By Bernie Monegain , Editor, Healthcare IT News

A pay-for-performance project has resulted in a 15.8 percent boost in quality over three years at 250 hospitals across the country, the Premier healthcare alliance reported Tuesday. The Centers for Medicare & Medicaid Services awarded nearly $25 million under the joint initiate with Premier.

CMS awarded incentive payments of more than $7 million to 112 top-performing hospitals in Year 3.

For the third year of the program, Sacred Heart Medical Center, in Spokane, Wash., received the highest quality incentive payment of $385,342 for achieving top performance in four of the five clinical areas.  

The project, which ran from 2003-2006, has been extended by CMS for an additional three years through September 2009.

Improvements in quality of care saved the lives of an estimated 2,500 heart attack patients across the first three years of the project, according to an analysis of mortality rates at hospitals participating in the project. Patients also received approximately 300,000 additional recommended evidence-based clinical quality measures, such as smoking cessation, discharge instructions and pneumococcal vaccination, during that time.

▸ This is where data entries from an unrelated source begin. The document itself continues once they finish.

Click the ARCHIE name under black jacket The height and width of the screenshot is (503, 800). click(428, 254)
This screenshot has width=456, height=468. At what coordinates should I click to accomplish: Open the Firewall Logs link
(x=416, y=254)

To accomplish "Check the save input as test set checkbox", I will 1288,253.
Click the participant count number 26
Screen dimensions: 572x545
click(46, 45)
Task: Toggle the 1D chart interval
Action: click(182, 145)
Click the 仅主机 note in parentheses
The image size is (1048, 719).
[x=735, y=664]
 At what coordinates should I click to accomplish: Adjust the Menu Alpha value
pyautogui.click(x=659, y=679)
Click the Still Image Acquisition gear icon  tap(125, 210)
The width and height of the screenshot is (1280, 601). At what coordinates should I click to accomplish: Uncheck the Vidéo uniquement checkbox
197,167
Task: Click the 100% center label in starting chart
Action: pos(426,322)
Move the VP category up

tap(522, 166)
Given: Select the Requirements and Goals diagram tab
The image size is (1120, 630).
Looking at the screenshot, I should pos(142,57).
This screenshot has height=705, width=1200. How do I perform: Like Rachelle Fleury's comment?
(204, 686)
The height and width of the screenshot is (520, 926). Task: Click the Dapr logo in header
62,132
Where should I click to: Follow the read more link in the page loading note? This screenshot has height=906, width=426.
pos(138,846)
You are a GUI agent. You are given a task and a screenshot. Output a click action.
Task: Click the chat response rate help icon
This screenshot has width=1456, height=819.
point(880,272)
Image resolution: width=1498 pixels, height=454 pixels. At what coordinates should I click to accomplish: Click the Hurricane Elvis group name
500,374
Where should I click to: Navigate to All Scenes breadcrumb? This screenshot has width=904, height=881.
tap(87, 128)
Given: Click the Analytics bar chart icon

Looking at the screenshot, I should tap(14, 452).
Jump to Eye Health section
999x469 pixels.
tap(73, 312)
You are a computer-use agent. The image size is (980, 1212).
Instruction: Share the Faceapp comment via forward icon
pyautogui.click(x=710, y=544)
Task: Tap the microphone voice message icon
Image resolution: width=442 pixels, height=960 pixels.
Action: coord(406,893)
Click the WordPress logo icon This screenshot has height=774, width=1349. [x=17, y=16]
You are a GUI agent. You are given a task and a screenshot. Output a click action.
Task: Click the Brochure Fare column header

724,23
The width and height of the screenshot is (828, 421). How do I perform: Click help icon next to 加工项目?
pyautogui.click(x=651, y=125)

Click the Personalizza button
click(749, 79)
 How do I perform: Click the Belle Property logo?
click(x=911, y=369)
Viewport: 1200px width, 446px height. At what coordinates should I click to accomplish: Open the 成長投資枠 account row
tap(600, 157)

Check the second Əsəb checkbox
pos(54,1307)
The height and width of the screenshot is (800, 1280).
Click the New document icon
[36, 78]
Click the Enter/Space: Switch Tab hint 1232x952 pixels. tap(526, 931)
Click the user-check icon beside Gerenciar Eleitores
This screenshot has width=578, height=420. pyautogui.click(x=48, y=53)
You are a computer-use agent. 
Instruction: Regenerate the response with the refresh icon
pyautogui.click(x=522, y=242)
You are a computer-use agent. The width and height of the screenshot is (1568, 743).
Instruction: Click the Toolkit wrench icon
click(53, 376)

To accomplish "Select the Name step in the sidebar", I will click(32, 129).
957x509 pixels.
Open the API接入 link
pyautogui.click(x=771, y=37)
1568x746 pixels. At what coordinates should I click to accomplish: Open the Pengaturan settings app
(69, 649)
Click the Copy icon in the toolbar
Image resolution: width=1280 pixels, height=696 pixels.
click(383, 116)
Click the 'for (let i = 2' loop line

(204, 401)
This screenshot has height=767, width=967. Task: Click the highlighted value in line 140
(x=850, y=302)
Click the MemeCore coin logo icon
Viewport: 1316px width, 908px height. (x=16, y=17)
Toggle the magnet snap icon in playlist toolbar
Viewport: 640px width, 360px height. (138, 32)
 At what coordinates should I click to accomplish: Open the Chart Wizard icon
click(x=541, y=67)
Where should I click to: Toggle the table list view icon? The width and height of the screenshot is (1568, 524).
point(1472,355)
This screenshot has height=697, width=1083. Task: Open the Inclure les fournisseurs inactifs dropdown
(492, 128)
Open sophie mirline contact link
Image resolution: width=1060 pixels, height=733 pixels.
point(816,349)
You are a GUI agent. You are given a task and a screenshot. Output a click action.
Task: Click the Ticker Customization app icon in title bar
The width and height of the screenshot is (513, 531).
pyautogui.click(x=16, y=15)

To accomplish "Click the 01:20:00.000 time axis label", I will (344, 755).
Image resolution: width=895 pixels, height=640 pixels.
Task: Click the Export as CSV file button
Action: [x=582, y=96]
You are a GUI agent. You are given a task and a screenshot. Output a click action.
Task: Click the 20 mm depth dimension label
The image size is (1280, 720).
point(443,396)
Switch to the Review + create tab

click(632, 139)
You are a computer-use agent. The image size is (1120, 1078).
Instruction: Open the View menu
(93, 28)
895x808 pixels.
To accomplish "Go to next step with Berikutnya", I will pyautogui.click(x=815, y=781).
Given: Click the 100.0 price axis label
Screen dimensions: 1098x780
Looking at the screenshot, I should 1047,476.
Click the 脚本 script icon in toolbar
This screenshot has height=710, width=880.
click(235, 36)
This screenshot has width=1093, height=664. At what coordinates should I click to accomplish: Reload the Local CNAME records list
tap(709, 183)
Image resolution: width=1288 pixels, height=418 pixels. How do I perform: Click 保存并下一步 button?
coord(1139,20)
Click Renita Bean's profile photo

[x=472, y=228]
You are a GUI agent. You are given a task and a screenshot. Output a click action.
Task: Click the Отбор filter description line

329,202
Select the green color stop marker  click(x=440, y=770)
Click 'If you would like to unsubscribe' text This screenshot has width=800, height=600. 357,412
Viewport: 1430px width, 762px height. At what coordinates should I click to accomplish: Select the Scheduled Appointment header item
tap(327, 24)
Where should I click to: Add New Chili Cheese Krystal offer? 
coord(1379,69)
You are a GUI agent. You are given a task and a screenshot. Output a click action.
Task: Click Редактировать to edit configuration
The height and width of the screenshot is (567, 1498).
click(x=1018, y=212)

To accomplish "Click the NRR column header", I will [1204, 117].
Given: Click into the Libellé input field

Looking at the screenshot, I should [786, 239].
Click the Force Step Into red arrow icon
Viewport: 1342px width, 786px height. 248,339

Hospitals participating in the Hospital Quality Incentive Demonstration - HQID - included small and large, urban and rural, teaching and non-teaching facilities in 36 states. The hospitals volunteered to report their quality data for five high-volume inpatient conditions using national measures of quality care.

 

The conditions are:

  • acute myocardial infarction (AMI/heart attack);
  • coronary artery bypass graft;
  • heart failure;
  • pneumonia; and
  • hip and knee replacement.

The demonstration was designed to test new payment systems under Medicare that would improve the safety, quality and efficiency of care.

"These Premier results show that value-based purchasing can achieve excellent results in Medicare," said CMS Acting Administrator Kerry Weems. "Given these results, it is time to take the next step and implement hospital value-based purchasing for the Medicare program, so that citizens across the nation can benefit from improved safety and quality (and) get the right care, every time."

"The findings from the first three years of the HQID project clearly show that transparency with rewards for quality achieves a higher level of performance in American hospitals," said Richard Norling, president and chief executive officer of Premier. "This important connection between increased quality and performance creates value to patients, as well as the healthcare system."

The quality measures were developed by government and private organizations, such as the National Quality Forum, the American Hospital Association and the Leapfrog Group. In addition, they have been tested by CMS, the Joint Commission on Accreditation of Healthcare Organizations and the Agency for Health Research Quality.